[EM] Chicken Dilemma--To whom is it a problem? KV to MO

Michael Ossipoff email9648742 at gmail.com
Tue Oct 22 09:53:54 PDT 2013


Kevin--

>> But if some set of voters agree on certain basic important things,
>> differing only in details, and in their beliefs that their own party
>> is the solution, then is it unlikely that theyd all prefer eachother's
>> policy-proposals to the alternatives?
>>
>
> Maybe I overstate the unlikelihood. The scenario doesn't make a lot
> of sense to me though. There is only one seat to win, yet all of
> these voters are reciprocating preferences for multiple candidates.

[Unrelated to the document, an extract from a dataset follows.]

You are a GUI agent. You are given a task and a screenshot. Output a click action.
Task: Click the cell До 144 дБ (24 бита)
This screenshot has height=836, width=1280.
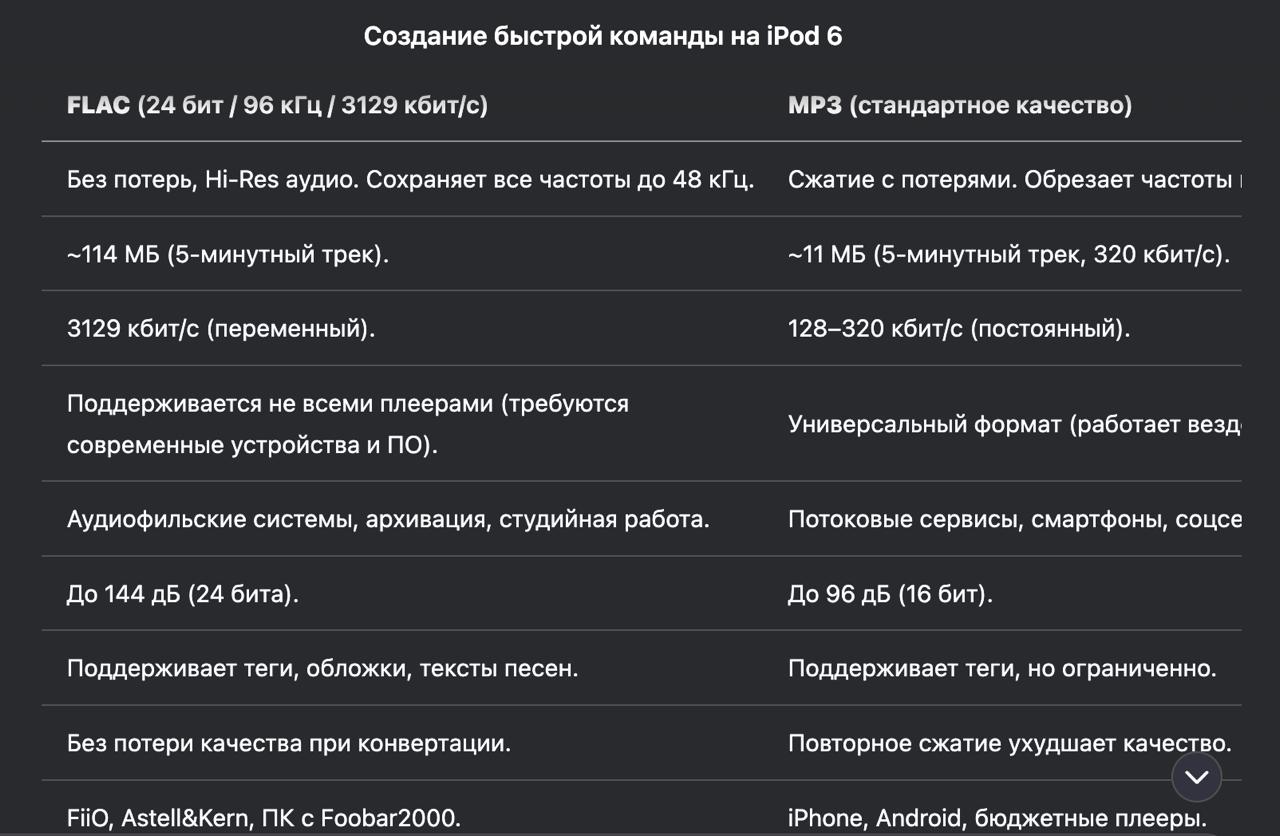[183, 594]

They're ranking sincerely, because IRV, Benham, and Woodall
strategically allow them to. Mutual majority voters are strategically
free to sincerely vote among their acceptable-set, while also voting
that set over everyone else.

For the members of a mutual majority, IRV, Benham, an Woodall make
available the otherwise unattainable "rank-balloting ideal", strategic
freedom to rank sincerely.

And Benham and Woodall don't make the IRV's strategy-dilemma for non
mutual-majority voters.

> Whether it's because those candidates are really *that* similar and
> their voters are very cooperative, or whether instead the candidates
> or parties are needing to actively plead with the voters to swap
> preferences, it seems like it has an inherent risk (with poor reward)
> that would make it rare.

With Beatpath or Ranked-Pairs, there'd be defection-betrayal risk, in
a rivalrous mutual majority, if you sincerely rank the members of that
MM-preferred set. CD-complying methods are intended to elminate that
risk.


> Bit of a tangent: The method I like for your scenario is a type of
> open party list. Say each party can nominate as many candidates as
> they want to run under that list. Then the voters can approve as
> many lists as they like, and approve any candidates on any lists.
> Then elect the most approved candidate on the most approved list.
>
> To be effective maybe we have to ban approving candidates on the lists
> you don't vote for. As a voter I certainly want that ability, but
> it's possible that the threat of meddling from outside the party
> would discourage parties from accepting a "moderate" on their list if
> they think they have a change to win with a more "off-center" nominee.
>
> Even so, I don't know if it would work. Whoever is crafting the party
> list needs to be accepting of diversity among their candidates or
> there isn't much point to it. Your progressive component parties
> might end up having to run on their own lists anyway, turning the
> method into plain Approval.
>
>
>
>>
>> It seems to me that it's natural that if the A voters think that B's
>> policies are similar enough to their own, so that they prefer B to C,
>> then the B voters would also perceive that policy-similiarity. So
>> mutuality doesn't seem like it would be rare.
>>
>> Yes, I know that one scenario has B somewhere between A and C, maybe
>> halfway between, resulting in indifference between A and C. But how
>> likely is it that B would be exactly halfway inbetween? Isn't it much
>> more likely that B would be closer to one than to the other? ...in
>> which case there would be a {B,A} mutual majority, or a {B,C} mutual
>> majority.
>>
>
> Sure, but that's in sincere terms. If the sincere mutual majority is
> {Bush,Gore} and those are the perceived frontrunners, then that (large)
> coalition won't be visible on the ballots.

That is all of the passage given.